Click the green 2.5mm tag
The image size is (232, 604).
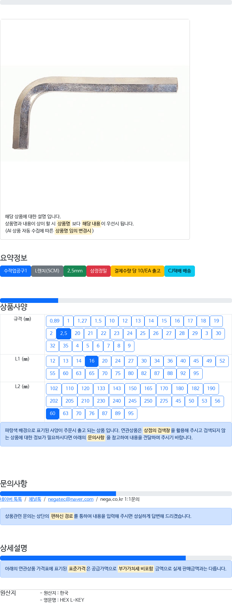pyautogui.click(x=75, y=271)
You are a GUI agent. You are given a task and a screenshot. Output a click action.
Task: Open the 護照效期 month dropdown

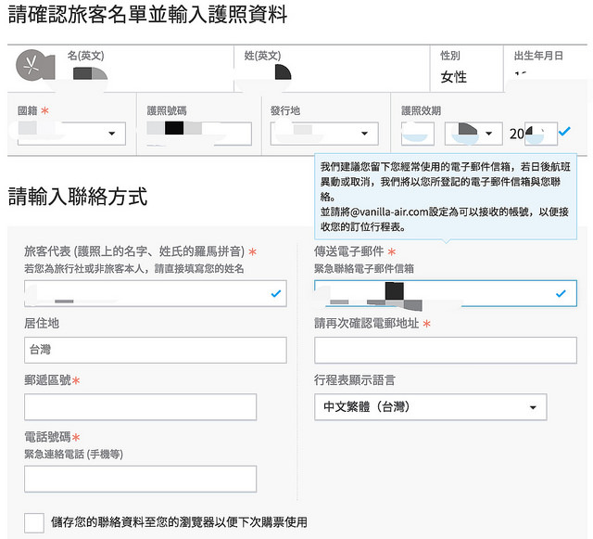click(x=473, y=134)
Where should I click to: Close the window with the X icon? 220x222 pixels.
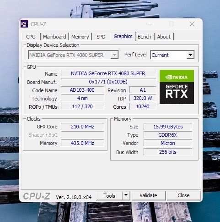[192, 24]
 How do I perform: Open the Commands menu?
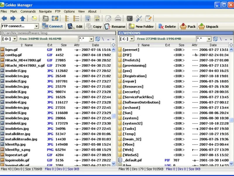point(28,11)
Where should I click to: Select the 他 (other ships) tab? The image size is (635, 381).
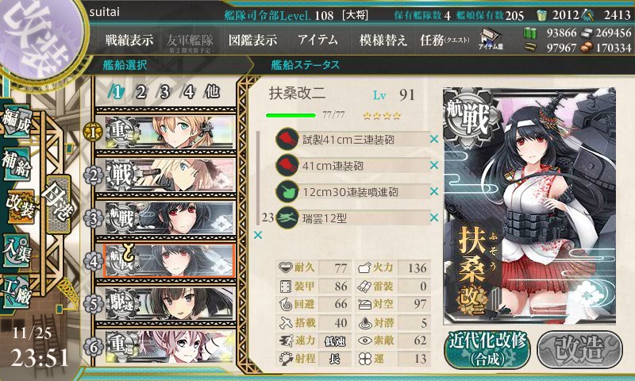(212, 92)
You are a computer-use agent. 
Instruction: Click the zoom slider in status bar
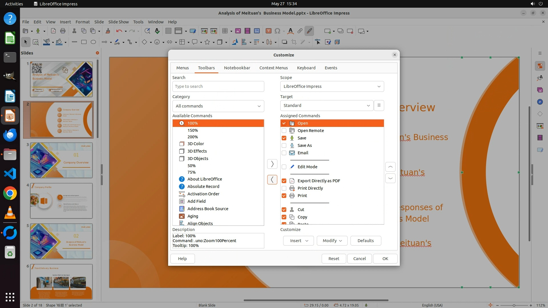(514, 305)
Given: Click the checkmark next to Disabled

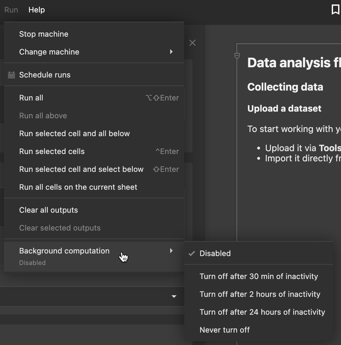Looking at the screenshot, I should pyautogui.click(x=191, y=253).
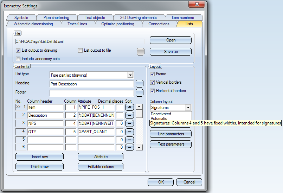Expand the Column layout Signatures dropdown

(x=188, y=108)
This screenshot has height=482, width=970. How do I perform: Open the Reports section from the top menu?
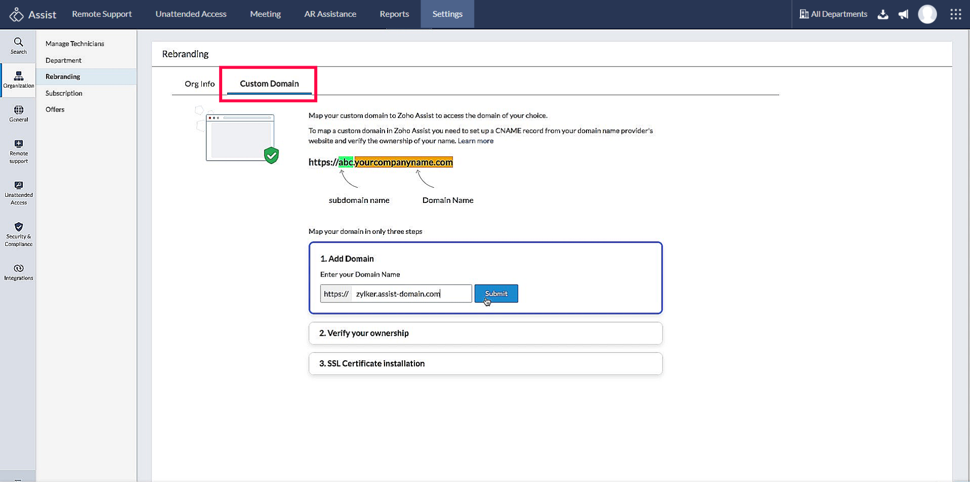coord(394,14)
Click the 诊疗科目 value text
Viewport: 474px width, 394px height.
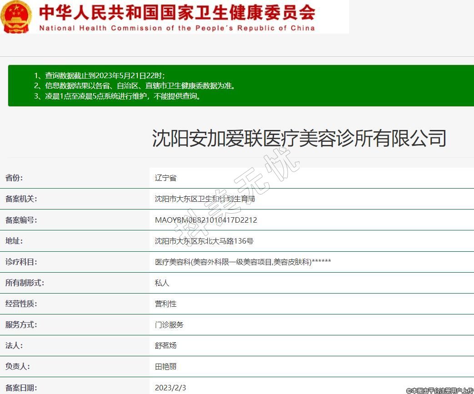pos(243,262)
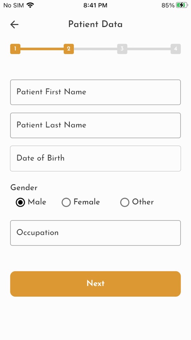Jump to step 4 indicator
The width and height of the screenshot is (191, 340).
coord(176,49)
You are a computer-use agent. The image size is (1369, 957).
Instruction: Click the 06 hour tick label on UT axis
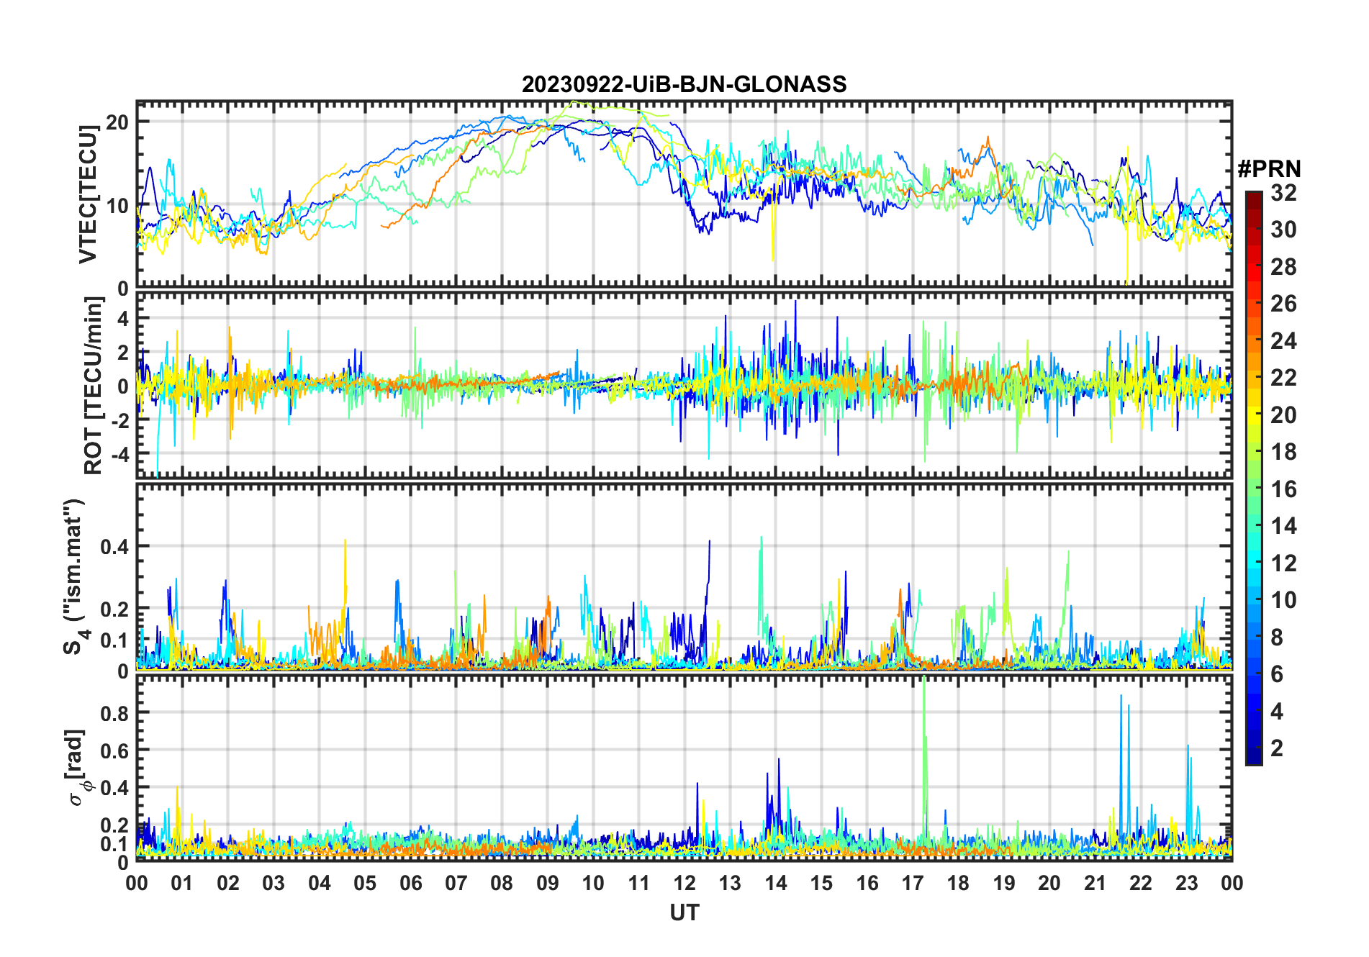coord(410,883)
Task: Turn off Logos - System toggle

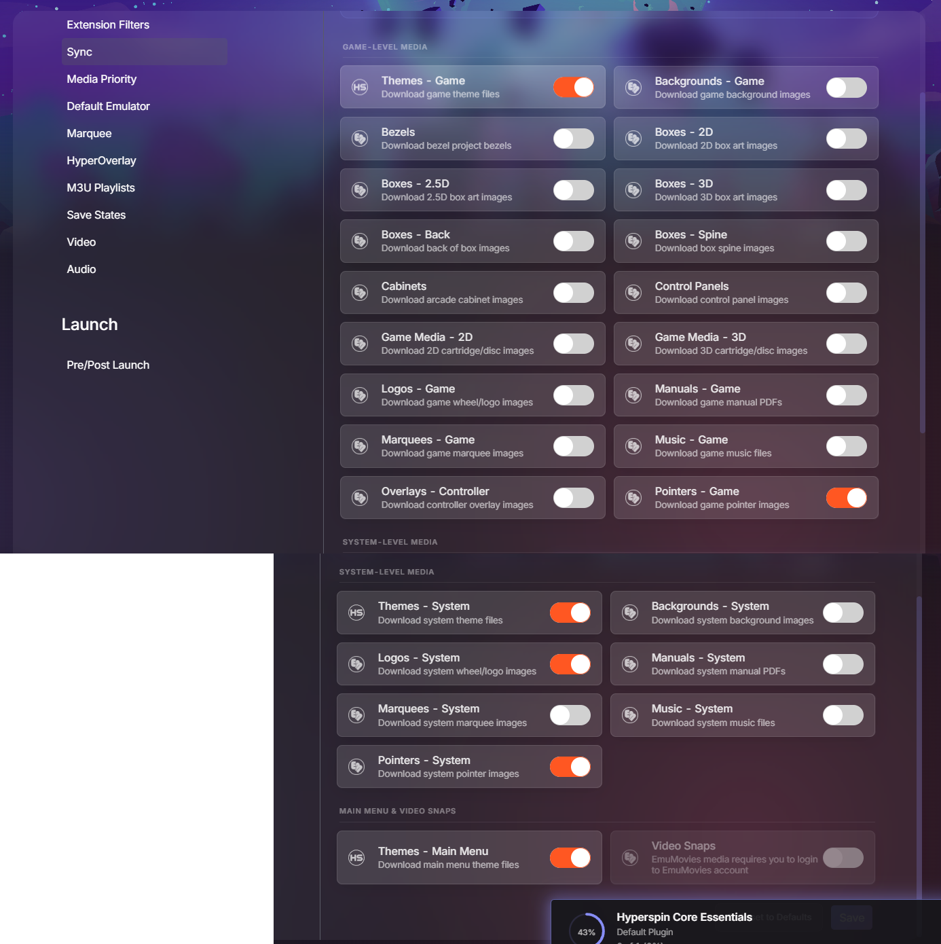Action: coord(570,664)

......

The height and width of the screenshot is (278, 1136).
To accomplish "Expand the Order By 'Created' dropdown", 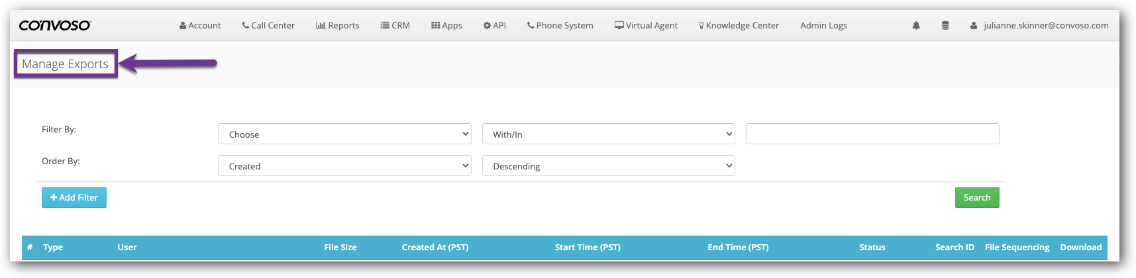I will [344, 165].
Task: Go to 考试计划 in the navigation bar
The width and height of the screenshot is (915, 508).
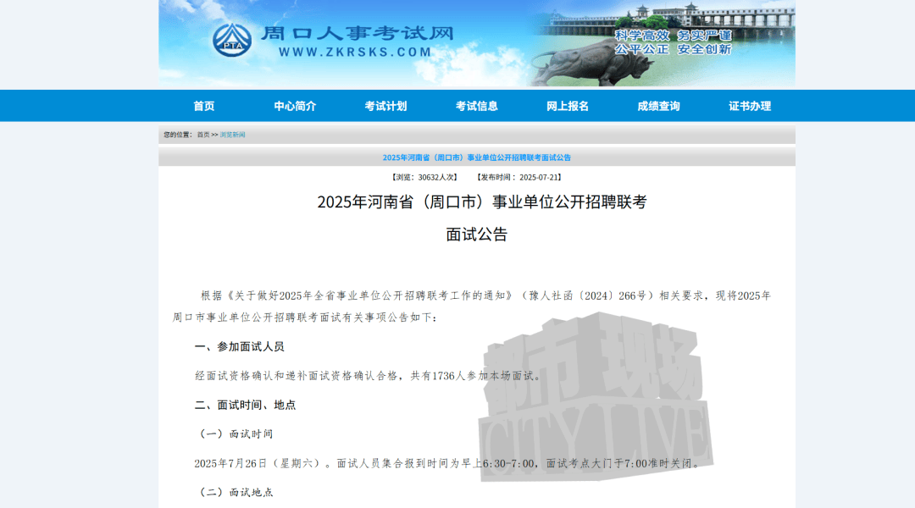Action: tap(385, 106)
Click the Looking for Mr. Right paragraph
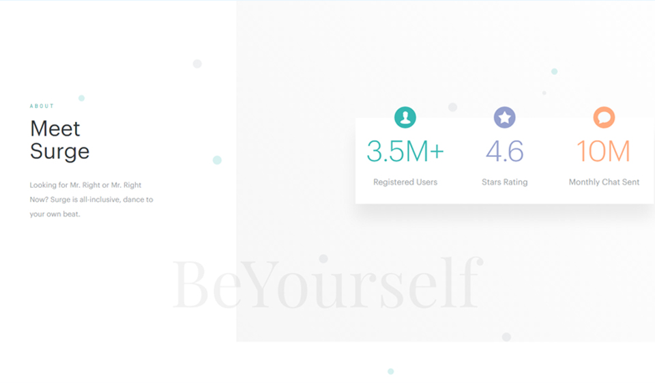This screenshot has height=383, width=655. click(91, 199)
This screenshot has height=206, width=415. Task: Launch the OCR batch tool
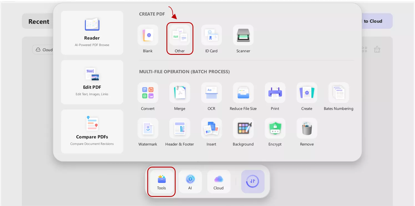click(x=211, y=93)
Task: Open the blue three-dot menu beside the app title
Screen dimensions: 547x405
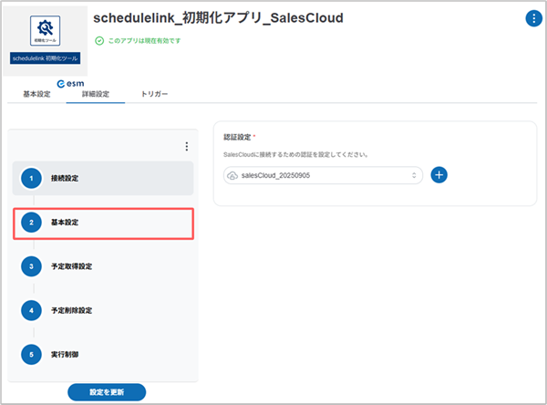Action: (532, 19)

......

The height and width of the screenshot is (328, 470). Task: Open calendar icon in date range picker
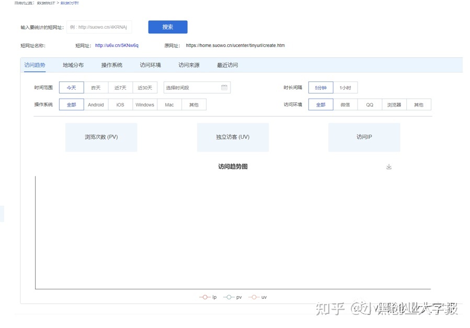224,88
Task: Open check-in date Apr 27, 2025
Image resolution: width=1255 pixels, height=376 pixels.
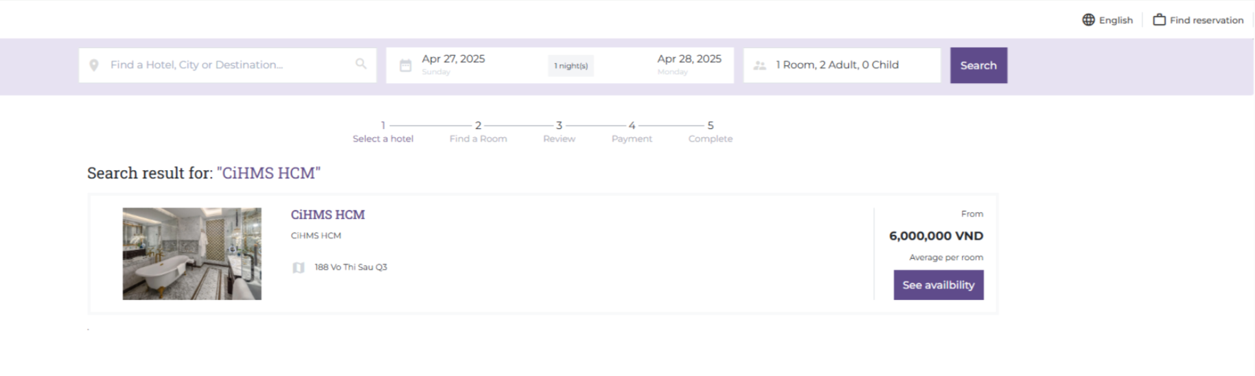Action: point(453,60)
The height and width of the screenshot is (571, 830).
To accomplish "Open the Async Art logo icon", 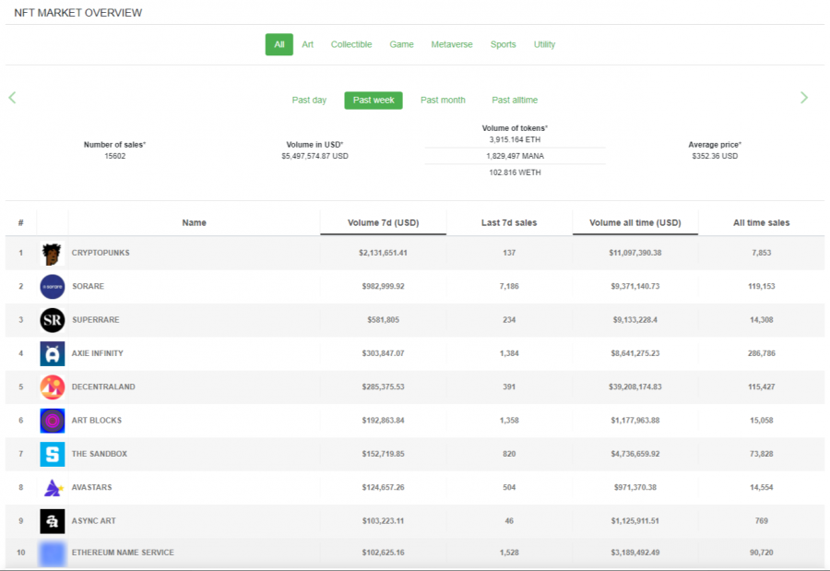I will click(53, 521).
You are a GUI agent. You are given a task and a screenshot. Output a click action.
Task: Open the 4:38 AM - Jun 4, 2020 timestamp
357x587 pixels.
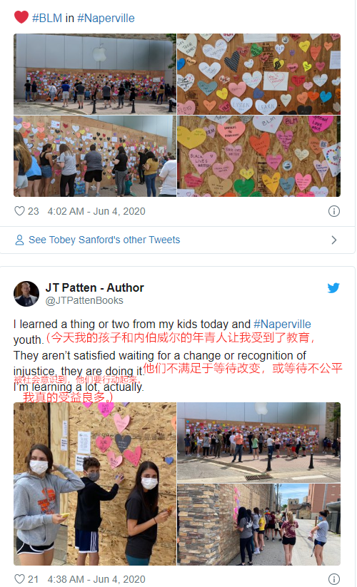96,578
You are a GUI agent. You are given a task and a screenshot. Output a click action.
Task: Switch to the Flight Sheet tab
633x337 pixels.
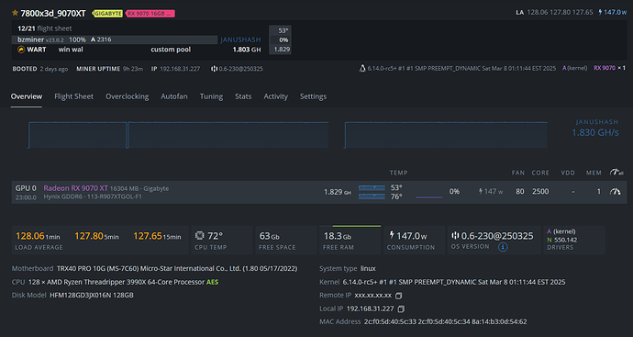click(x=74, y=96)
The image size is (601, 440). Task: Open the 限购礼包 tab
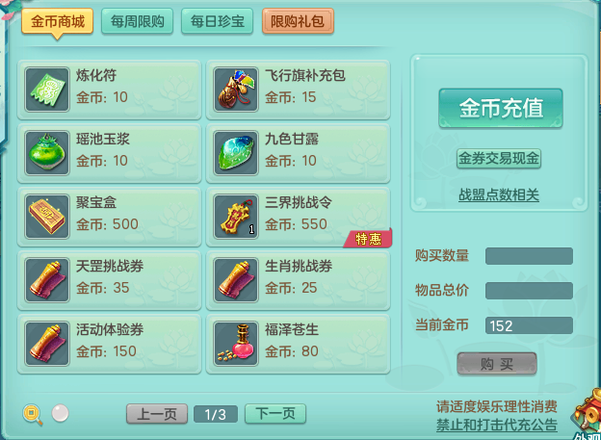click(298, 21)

......

To do: Revise the lines beginning at the one that has "Click the green 2.5mm tag" and stopping after the one that has "Action: coord(570,664)", replacing "Instruction" with "Directive" and leaving everything else the same. Omit the pictures from your answer.

Solution for this exercise:
Click the green 2.5mm tag
The image size is (232, 604).
pyautogui.click(x=75, y=271)
You are a GUI agent. You are given a task and a screenshot. Output a click action.
Task: Open the 護照效期 month dropdown

click(x=473, y=134)
Where should I click to: Close the window with the X icon? 220x222 pixels.
[192, 24]
 How do I perform: Open the Commands menu?
point(28,11)
Where should I click to: Select the 他 (other ships) tab? The image size is (635, 381).
(212, 92)
You are a computer-use agent. 
Directive: Click the zoom slider in status bar
(514, 305)
Given: Click the checkmark next to Disabled

Looking at the screenshot, I should pyautogui.click(x=191, y=253).
Expand the Column layout Signatures dropdown

(x=188, y=108)
This screenshot has height=482, width=970. How do I perform: Open the Reports section from the top menu?
coord(394,14)
Click the 诊疗科目 value text
Viewport: 474px width, 394px height.
pos(243,262)
Jump to step 4 indicator
The width and height of the screenshot is (191, 340).
coord(176,49)
You are a computer-use agent. The image size is (1369, 957).
Directive: Click the 06 hour tick label on UT axis
coord(410,883)
Task: Turn off Logos - System toggle

Action: coord(570,664)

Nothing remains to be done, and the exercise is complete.